Records for locating the described items
● ● ● ●
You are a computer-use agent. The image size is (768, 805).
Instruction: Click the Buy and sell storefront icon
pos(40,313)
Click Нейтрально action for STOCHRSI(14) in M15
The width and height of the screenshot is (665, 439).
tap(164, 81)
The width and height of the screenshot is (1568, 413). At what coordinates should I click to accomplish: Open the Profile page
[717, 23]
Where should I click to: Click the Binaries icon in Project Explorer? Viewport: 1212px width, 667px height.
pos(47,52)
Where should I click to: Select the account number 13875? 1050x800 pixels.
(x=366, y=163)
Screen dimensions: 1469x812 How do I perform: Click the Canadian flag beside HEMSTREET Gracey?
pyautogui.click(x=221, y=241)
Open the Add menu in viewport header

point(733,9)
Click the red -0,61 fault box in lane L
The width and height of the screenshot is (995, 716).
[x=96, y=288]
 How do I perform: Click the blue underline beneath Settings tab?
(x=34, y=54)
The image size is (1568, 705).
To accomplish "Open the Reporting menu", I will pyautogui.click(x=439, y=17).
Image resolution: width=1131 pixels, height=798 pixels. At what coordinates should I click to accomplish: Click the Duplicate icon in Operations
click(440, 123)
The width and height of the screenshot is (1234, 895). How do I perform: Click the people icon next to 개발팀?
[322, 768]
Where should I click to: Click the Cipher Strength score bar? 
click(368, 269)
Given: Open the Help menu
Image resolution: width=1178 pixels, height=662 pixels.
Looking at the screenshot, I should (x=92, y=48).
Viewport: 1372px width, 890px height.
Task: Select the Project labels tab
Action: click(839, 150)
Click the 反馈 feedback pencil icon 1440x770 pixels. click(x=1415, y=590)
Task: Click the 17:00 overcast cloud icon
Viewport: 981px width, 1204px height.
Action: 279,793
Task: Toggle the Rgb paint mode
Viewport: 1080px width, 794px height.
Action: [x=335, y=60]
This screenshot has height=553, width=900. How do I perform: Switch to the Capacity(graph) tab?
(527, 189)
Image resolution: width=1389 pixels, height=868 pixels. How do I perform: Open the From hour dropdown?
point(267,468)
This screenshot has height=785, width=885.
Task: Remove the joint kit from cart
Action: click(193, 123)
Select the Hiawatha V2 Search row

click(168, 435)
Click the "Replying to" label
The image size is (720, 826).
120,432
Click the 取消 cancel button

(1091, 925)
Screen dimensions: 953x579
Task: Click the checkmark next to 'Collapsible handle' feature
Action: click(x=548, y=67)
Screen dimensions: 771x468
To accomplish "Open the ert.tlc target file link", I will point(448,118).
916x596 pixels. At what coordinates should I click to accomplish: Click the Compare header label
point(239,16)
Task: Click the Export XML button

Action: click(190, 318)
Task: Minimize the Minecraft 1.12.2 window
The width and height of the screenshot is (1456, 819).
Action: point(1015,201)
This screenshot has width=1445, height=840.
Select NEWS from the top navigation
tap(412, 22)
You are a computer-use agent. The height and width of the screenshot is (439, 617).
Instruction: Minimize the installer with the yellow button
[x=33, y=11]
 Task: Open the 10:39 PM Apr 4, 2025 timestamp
● ● ● ●
Instruction: Revise the material above by changing each "How do I perform" to "How can I carry out". Leave every other part unchanged.

Correct response:
You are a computer-use agent. The image size is (768, 805).
Instruction: Click the Buy and sell storefront icon
pos(40,313)
Click Нейтрально action for STOCHRSI(14) in M15
The width and height of the screenshot is (665, 439).
tap(164, 81)
The width and height of the screenshot is (1568, 413). At what coordinates should I click to accomplish: Open the Profile page
[717, 23]
Where should I click to: Click the Binaries icon in Project Explorer? Viewport: 1212px width, 667px height.
pos(47,52)
Where should I click to: Select the account number 13875? 1050x800 pixels.
(x=366, y=163)
Screen dimensions: 1469x812 How can I carry out: Click the Canadian flag beside HEMSTREET Gracey?
pyautogui.click(x=221, y=241)
Open the Add menu in viewport header

point(733,9)
Click the red -0,61 fault box in lane L
The width and height of the screenshot is (995, 716).
[x=96, y=288]
 How can I carry out: Click the blue underline beneath Settings tab?
(x=34, y=54)
The image size is (1568, 705).
To accomplish "Open the Reporting menu", I will pyautogui.click(x=439, y=17).
Image resolution: width=1131 pixels, height=798 pixels. At what coordinates should I click to accomplish: Click the Duplicate icon in Operations
click(440, 123)
The width and height of the screenshot is (1234, 895). How can I carry out: Click the people icon next to 개발팀?
[322, 768]
Where should I click to: Click the Cipher Strength score bar? 
click(368, 269)
Given: Open the Help menu
Image resolution: width=1178 pixels, height=662 pixels.
Looking at the screenshot, I should (x=92, y=48).
Viewport: 1372px width, 890px height.
Task: Select the Project labels tab
Action: click(839, 150)
Click the 反馈 feedback pencil icon 1440x770 pixels. click(x=1415, y=590)
Task: Click the 17:00 overcast cloud icon
Viewport: 981px width, 1204px height.
Action: 279,793
Task: Toggle the Rgb paint mode
Viewport: 1080px width, 794px height.
Action: [x=335, y=60]
This screenshot has height=553, width=900. How can I carry out: Switch to the Capacity(graph) tab?
(527, 189)
Image resolution: width=1389 pixels, height=868 pixels. How can I carry out: Open the From hour dropdown?
point(267,468)
This screenshot has height=785, width=885.
Task: Remove the joint kit from cart
Action: click(193, 123)
Select the Hiawatha V2 Search row

click(168, 435)
Click the "Replying to" label
The image size is (720, 826).
120,432
Click the 取消 cancel button

(1091, 925)
Screen dimensions: 953x579
Task: Click the checkmark next to 'Collapsible handle' feature
Action: click(x=548, y=67)
Screen dimensions: 771x468
To accomplish "Open the ert.tlc target file link", I will point(448,118).
916x596 pixels. At what coordinates should I click to accomplish: Click the Compare header label
point(239,16)
Task: Click the Export XML button

Action: click(190, 318)
Task: Minimize the Minecraft 1.12.2 window
The width and height of the screenshot is (1456, 819).
Action: point(1015,201)
This screenshot has width=1445, height=840.
Select NEWS from the top navigation
tap(412, 22)
You are a computer-use agent. The height and width of the screenshot is (439, 617).
Instruction: Minimize the installer with the yellow button
[x=33, y=11]
 Task: Open the 10:39 PM Apr 4, 2025 timestamp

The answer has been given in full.